[Start of section]

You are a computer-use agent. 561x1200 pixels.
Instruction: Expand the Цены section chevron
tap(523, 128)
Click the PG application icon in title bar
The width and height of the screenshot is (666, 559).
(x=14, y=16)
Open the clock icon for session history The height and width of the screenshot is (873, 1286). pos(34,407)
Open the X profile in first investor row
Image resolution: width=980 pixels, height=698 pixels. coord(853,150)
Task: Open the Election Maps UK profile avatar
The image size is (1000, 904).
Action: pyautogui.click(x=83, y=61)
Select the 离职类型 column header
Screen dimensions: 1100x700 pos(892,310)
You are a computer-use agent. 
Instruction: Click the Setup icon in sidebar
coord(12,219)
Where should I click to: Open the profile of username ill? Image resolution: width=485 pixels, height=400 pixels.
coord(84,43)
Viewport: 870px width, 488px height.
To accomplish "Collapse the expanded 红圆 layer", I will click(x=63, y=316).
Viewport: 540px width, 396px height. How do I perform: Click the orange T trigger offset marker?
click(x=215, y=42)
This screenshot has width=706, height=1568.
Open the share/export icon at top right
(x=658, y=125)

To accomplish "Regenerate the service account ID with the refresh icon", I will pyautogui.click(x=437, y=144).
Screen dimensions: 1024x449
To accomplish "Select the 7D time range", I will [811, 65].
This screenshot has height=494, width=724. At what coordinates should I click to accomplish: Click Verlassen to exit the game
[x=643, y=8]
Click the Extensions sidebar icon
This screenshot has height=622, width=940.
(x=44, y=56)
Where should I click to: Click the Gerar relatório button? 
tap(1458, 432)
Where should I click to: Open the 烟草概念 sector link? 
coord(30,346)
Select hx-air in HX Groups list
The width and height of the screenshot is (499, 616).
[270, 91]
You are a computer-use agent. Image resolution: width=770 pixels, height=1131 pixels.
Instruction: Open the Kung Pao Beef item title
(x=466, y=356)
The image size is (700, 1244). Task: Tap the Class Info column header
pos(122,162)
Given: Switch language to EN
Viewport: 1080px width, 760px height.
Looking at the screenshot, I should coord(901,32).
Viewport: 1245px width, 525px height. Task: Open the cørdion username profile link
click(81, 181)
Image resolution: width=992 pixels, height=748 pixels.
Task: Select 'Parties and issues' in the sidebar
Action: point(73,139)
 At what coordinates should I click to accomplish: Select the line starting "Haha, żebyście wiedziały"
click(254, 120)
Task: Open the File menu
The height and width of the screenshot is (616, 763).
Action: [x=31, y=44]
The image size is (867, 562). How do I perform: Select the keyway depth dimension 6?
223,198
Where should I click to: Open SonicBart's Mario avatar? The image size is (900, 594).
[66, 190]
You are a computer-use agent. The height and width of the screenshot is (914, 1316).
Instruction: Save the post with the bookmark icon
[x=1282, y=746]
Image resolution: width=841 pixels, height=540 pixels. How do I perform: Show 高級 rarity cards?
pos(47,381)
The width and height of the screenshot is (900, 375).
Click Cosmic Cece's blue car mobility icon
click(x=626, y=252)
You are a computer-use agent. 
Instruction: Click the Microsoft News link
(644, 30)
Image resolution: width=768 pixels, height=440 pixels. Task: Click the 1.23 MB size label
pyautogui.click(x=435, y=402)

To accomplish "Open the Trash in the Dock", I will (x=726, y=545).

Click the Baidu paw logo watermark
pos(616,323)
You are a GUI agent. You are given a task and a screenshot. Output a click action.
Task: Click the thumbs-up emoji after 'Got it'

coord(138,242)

[End of section]

_Exercise aim_
Look through the material above and work out how many of its lines contain "will". State the number only.

_Written answer_
4